By August of 1983, I was a freshman in college. I was elected senator from my college. I finished my first semester with a 4.0 grade average. I had a great new circle of friends. It was like picking back up where I left off. Nearly. I was now eighteen and a virgin. Oh yeah…and gay. It was now that life seemed like that statue of justice. The blindfolded lady holding the scales in perfect balance. I was blindfolded. One side of my scale was filled with school, friends and activities. The other side was empty. But somewhere in the back of my closet behind all the clothes was a big block labeled ‘gay’ on all six sides. My quandary was if I freed the block and placed onto the empty tray, would the scales stay in balance? Or would the weight of that cube knock everything else to hell?
It’s easy to write-off sexual urges and desires to hormones and growing up. There’s probably a lot of truth to that as well. Yet, for me, there was always something else that poked my side like a sliver of steel. There was this desire. There was this craving. The unmet need to break a boundary of intimacy with another man. The need and desire to touch male flesh. The want of a hug. Not the hug friends give one another, but the kind that broke that invisible shield we all put up. The kind where if you are lucky flesh melds and hearts delicately touch. There was no doubt that I wanted the carnal knowledge of another man. But, there was burning need to acknowledge to myself the thing I hid from. Even if the sun were to burn out, I had to let go of my fear and inhibition and explore my baser wants and desires.
So the cube was pushed and dragged from its storage place and thrown on the scale. The pans moved up and down. For awhile, there was a disconcerting vertigo. The scales swung one way, then the other. Some dips worse than others. At times terrifying and then exhilarating.
One of the fondest and clearest memories I have of my college experience was the first time I ever touched another man. Really touched a man. He was someone who would become a dear friend. He was someone who helped me grow in leaps and bounds. I can recall laying next to him in near darkness. The quiet was explosive. The only sound was our breathing. There was no hurry, no rush. A thousand things flashed through my neurons before I lifted a hand to raise the bottom of his t-shirt and lay my palm against his skin.

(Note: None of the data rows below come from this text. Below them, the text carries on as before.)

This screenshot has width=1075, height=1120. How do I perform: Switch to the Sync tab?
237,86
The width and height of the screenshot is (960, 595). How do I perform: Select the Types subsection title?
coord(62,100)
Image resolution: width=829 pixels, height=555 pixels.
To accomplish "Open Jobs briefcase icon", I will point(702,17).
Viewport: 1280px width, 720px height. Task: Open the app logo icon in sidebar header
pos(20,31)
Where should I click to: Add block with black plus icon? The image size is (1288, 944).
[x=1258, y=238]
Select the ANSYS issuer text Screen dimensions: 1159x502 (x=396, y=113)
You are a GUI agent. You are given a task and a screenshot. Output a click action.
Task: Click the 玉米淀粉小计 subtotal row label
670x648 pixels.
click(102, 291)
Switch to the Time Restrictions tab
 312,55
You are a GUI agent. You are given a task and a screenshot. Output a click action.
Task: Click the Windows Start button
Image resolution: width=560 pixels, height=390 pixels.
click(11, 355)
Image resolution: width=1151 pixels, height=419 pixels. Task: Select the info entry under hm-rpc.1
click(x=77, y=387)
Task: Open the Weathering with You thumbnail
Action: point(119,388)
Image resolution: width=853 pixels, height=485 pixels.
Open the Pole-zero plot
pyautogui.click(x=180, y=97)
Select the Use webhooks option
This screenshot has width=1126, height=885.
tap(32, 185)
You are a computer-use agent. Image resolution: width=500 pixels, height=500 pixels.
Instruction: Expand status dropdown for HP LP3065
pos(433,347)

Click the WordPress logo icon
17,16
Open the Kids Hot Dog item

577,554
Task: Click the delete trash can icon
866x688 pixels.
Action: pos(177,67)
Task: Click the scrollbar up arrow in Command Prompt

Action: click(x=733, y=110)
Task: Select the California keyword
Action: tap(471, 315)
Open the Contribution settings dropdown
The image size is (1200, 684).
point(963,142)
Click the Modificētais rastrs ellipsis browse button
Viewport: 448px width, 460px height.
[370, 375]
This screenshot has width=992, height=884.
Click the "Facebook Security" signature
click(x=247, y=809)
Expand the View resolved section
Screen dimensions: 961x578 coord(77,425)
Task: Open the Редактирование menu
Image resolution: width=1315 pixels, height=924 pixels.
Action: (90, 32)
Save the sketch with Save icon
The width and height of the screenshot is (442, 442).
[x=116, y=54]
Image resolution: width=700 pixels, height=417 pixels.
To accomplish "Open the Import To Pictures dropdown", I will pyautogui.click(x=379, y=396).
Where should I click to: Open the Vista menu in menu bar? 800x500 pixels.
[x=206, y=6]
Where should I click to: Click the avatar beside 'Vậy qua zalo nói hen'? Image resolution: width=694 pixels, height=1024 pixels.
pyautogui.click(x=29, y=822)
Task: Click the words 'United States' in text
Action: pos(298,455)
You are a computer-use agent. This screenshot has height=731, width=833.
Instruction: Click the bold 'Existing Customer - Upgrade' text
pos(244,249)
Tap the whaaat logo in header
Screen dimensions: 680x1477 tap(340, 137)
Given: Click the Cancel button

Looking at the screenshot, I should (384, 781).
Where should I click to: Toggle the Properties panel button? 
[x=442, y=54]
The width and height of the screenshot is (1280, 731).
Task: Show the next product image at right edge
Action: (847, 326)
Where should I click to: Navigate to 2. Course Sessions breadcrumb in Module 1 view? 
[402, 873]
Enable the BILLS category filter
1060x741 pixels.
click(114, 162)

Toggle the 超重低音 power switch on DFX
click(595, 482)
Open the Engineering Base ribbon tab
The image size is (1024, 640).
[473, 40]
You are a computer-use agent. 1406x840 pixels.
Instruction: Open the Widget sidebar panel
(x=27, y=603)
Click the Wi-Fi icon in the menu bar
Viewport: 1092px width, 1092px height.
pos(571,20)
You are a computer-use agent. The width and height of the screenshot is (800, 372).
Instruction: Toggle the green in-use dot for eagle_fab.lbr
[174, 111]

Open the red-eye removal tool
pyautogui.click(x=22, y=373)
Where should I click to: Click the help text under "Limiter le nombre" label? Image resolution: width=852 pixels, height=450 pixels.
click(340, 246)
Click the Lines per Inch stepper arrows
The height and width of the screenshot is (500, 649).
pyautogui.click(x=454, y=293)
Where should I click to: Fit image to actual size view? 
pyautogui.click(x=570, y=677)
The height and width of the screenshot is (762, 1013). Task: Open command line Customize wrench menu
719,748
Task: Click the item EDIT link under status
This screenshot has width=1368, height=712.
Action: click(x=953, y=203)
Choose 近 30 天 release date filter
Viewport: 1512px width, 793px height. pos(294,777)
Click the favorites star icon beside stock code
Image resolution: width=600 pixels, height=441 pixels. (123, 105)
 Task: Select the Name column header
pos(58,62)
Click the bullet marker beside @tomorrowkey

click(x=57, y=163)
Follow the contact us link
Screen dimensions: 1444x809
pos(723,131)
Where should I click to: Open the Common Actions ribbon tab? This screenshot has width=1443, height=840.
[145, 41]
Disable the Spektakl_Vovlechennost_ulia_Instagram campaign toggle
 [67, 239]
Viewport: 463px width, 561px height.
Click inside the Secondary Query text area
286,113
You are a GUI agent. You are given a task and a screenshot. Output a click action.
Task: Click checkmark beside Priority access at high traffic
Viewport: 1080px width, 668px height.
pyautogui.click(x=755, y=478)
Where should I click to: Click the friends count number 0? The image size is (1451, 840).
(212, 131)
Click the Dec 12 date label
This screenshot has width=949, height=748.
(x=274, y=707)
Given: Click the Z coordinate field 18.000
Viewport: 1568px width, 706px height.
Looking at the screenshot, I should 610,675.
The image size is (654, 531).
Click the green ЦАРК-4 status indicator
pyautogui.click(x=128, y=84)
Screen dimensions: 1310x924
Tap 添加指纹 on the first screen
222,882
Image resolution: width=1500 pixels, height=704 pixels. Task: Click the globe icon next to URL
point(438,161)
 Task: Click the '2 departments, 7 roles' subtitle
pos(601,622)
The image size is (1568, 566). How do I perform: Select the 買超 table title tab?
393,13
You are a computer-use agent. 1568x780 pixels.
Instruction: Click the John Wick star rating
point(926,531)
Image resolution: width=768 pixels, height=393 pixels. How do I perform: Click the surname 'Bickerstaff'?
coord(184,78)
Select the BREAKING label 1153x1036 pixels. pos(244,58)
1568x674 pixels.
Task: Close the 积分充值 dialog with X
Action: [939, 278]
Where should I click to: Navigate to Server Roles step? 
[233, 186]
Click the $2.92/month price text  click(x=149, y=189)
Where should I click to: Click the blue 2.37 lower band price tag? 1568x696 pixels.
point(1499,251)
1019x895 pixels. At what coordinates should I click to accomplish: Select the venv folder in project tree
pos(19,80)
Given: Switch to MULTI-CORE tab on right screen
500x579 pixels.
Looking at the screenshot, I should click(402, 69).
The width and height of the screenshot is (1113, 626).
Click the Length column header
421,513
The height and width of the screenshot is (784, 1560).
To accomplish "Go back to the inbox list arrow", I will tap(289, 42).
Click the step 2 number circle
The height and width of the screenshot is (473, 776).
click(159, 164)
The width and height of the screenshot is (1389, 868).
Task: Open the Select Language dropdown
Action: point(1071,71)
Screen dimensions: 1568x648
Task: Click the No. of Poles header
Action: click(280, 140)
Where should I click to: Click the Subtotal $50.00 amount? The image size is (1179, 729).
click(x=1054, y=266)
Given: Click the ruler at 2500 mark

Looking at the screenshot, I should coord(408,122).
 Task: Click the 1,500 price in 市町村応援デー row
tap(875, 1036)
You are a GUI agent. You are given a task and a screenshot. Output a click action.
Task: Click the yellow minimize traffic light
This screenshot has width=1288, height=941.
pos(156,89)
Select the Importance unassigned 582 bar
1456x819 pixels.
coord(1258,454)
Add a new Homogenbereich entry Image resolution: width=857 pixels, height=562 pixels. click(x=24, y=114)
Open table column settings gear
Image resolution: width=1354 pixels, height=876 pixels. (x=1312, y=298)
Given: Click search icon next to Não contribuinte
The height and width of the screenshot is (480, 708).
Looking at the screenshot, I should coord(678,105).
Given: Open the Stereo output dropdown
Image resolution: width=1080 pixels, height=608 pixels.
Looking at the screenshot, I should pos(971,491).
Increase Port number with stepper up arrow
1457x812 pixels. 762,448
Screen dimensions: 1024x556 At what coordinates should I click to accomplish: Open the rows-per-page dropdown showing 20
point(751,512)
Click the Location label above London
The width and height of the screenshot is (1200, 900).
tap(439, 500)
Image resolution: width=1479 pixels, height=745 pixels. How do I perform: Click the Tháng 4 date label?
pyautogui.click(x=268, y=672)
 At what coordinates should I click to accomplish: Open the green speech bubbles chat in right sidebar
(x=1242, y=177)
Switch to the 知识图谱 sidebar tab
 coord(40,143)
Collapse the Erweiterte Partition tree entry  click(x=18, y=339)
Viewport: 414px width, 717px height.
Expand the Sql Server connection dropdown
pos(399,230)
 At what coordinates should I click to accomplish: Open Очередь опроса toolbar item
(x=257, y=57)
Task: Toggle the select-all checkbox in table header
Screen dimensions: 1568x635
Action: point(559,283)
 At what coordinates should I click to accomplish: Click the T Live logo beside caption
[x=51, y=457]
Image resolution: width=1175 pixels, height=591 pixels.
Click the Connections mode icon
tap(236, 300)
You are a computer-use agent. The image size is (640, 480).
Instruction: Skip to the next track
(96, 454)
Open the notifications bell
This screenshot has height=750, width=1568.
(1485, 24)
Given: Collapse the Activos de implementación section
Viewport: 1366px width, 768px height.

I’ll never forget the heat–the electricity of that touch. To feel another human being breathe under your hand. To feel desire come alive under the power of touch. To feel another body respond to you in magnificent ways. To end this self-imposed exile. To finally feed the fire that had burned in your caged soul. To add fuel and burn with intensity. To place your lips in that spot that your hand had just left fingerprints. To really understand touch and desire. To feel breath and flesh on your flesh. To have lust, desire, hunger, want and flesh evaporate in a spectacular combustion.
That single night, my life started over again. The fire in my soul was stoked and every fiber of me was finally living. Even more astounding than that unforgettable fire were the embers. The embers that left flowing trails of light that still burn in my heart to this very night. Trails of light that have led me on the path to the man I am today.
For some reason sitting in front of the tree tonight watching the lights burn, I was reminded of that night. I was reminded of Eric. I was reminded of the fire still in my soul.